Exercise description →
The records are to be restated in their entirety, word for word.

┌──

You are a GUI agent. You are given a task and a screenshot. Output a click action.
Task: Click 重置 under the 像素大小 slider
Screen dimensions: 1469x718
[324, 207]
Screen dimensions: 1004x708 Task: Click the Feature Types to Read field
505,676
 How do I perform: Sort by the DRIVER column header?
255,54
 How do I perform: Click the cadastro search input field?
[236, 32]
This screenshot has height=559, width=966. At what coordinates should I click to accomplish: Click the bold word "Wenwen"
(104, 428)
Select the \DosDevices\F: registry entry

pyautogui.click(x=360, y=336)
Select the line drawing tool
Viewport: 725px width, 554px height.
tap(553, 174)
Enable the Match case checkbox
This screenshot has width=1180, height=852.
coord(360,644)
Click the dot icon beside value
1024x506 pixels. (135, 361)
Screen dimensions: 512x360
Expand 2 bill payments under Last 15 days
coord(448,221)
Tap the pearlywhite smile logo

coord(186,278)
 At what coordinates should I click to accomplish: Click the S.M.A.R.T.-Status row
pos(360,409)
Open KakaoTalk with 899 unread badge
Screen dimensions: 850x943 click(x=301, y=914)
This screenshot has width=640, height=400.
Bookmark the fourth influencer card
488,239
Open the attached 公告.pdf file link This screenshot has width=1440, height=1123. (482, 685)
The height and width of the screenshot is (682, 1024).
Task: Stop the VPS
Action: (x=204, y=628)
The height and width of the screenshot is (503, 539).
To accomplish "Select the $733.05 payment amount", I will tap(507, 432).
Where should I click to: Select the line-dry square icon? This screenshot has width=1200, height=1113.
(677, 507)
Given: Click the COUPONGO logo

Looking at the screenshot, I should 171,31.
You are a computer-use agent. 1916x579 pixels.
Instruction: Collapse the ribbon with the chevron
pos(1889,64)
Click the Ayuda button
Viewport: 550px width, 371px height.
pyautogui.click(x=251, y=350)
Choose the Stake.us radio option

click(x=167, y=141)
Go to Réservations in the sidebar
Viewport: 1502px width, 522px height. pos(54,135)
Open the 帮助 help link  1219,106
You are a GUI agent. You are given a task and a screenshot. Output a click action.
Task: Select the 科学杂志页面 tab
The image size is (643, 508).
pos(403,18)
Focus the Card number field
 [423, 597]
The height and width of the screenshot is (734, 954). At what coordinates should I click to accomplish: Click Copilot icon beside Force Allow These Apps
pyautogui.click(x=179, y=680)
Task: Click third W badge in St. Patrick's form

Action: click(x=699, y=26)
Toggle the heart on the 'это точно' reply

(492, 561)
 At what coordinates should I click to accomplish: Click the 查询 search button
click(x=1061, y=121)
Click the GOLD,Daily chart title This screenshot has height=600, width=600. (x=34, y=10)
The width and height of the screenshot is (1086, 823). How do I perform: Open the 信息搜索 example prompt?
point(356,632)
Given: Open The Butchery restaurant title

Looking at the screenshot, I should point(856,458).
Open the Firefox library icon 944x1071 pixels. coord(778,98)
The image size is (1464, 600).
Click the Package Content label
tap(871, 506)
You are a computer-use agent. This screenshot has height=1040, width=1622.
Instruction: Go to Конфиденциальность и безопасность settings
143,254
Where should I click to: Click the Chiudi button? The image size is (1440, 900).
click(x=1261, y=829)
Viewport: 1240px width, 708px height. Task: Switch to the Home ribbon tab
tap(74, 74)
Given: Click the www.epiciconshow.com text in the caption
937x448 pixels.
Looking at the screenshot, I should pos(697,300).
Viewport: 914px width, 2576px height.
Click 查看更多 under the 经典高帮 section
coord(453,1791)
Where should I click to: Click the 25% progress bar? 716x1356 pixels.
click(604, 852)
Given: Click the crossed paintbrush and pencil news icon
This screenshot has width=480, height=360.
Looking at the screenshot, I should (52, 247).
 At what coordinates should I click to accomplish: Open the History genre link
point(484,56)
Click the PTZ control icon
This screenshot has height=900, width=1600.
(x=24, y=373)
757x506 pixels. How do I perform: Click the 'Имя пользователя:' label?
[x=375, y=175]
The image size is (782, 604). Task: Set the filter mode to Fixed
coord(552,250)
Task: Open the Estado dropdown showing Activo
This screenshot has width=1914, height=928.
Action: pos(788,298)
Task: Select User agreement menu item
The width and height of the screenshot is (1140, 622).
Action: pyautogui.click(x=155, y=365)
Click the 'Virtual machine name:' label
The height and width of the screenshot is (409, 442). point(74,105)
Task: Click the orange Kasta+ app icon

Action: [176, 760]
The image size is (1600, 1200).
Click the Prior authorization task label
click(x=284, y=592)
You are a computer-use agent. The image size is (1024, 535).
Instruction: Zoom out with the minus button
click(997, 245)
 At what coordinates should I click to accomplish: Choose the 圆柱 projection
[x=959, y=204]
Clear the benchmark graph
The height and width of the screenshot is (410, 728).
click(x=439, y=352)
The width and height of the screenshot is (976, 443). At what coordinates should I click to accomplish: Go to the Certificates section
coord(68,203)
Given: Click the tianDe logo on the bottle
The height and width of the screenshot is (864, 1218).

└──

Exercise answer →
You are a GUI agent. You are given a task and a screenshot. Output a click action.
Task: Click 重置 under the 像素大小 slider
Screen dimensions: 1469x718
[324, 207]
Screen dimensions: 1004x708 Task: Click the Feature Types to Read field
505,676
 How do I perform: Sort by the DRIVER column header?
255,54
 How do I perform: Click the cadastro search input field?
[236, 32]
This screenshot has height=559, width=966. At what coordinates should I click to accomplish: Click the bold word "Wenwen"
(104, 428)
Select the \DosDevices\F: registry entry

pyautogui.click(x=360, y=336)
Select the line drawing tool
Viewport: 725px width, 554px height.
tap(553, 174)
Enable the Match case checkbox
This screenshot has width=1180, height=852.
coord(360,644)
Click the dot icon beside value
1024x506 pixels. (135, 361)
Screen dimensions: 512x360
Expand 2 bill payments under Last 15 days
coord(448,221)
Tap the pearlywhite smile logo

coord(186,278)
 At what coordinates should I click to accomplish: Click the S.M.A.R.T.-Status row
pos(360,409)
Open KakaoTalk with 899 unread badge
Screen dimensions: 850x943 click(x=301, y=914)
This screenshot has width=640, height=400.
Bookmark the fourth influencer card
488,239
Open the attached 公告.pdf file link This screenshot has width=1440, height=1123. (482, 685)
The height and width of the screenshot is (682, 1024).
Task: Stop the VPS
Action: (x=204, y=628)
The height and width of the screenshot is (503, 539).
To accomplish "Select the $733.05 payment amount", I will tap(507, 432).
Where should I click to: Select the line-dry square icon? This screenshot has width=1200, height=1113.
(677, 507)
Given: Click the COUPONGO logo

Looking at the screenshot, I should 171,31.
You are a computer-use agent. 1916x579 pixels.
Instruction: Collapse the ribbon with the chevron
pos(1889,64)
Click the Ayuda button
Viewport: 550px width, 371px height.
pyautogui.click(x=251, y=350)
Choose the Stake.us radio option

click(x=167, y=141)
Go to Réservations in the sidebar
Viewport: 1502px width, 522px height. pos(54,135)
Open the 帮助 help link  1219,106
You are a GUI agent. You are given a task and a screenshot. Output a click action.
Task: Select the 科学杂志页面 tab
The image size is (643, 508).
pos(403,18)
Focus the Card number field
 [423, 597]
The height and width of the screenshot is (734, 954). At what coordinates should I click to accomplish: Click Copilot icon beside Force Allow These Apps
pyautogui.click(x=179, y=680)
Task: Click third W badge in St. Patrick's form

Action: click(x=699, y=26)
Toggle the heart on the 'это точно' reply

(492, 561)
 At what coordinates should I click to accomplish: Click the 查询 search button
click(x=1061, y=121)
Click the GOLD,Daily chart title This screenshot has height=600, width=600. (x=34, y=10)
The width and height of the screenshot is (1086, 823). How do I perform: Open the 信息搜索 example prompt?
point(356,632)
Given: Open The Butchery restaurant title

Looking at the screenshot, I should point(856,458).
Open the Firefox library icon 944x1071 pixels. coord(778,98)
The image size is (1464, 600).
Click the Package Content label
tap(871, 506)
You are a computer-use agent. This screenshot has height=1040, width=1622.
Instruction: Go to Конфиденциальность и безопасность settings
143,254
Where should I click to: Click the Chiudi button? The image size is (1440, 900).
click(x=1261, y=829)
Viewport: 1240px width, 708px height. Task: Switch to the Home ribbon tab
tap(74, 74)
Given: Click the www.epiciconshow.com text in the caption
937x448 pixels.
Looking at the screenshot, I should pos(697,300).
Viewport: 914px width, 2576px height.
Click 查看更多 under the 经典高帮 section
coord(453,1791)
Where should I click to: Click the 25% progress bar? 716x1356 pixels.
click(604, 852)
Given: Click the crossed paintbrush and pencil news icon
This screenshot has width=480, height=360.
Looking at the screenshot, I should (52, 247).
 At what coordinates should I click to accomplish: Open the History genre link
point(484,56)
Click the PTZ control icon
This screenshot has height=900, width=1600.
(x=24, y=373)
757x506 pixels. How do I perform: Click the 'Имя пользователя:' label?
[x=375, y=175]
The image size is (782, 604). Task: Set the filter mode to Fixed
coord(552,250)
Task: Open the Estado dropdown showing Activo
This screenshot has width=1914, height=928.
Action: pos(788,298)
Task: Select User agreement menu item
The width and height of the screenshot is (1140, 622).
Action: pyautogui.click(x=155, y=365)
Click the 'Virtual machine name:' label
The height and width of the screenshot is (409, 442). point(74,105)
Task: Click the orange Kasta+ app icon

Action: [176, 760]
The image size is (1600, 1200).
Click the Prior authorization task label
click(x=284, y=592)
You are a computer-use agent. The image size is (1024, 535).
Instruction: Zoom out with the minus button
click(997, 245)
 At what coordinates should I click to accomplish: Choose the 圆柱 projection
[x=959, y=204]
Clear the benchmark graph
The height and width of the screenshot is (410, 728).
click(x=439, y=352)
The width and height of the screenshot is (976, 443). At what coordinates should I click to accomplish: Go to the Certificates section
coord(68,203)
Given: Click the tianDe logo on the bottle
The height and width of the screenshot is (864, 1218).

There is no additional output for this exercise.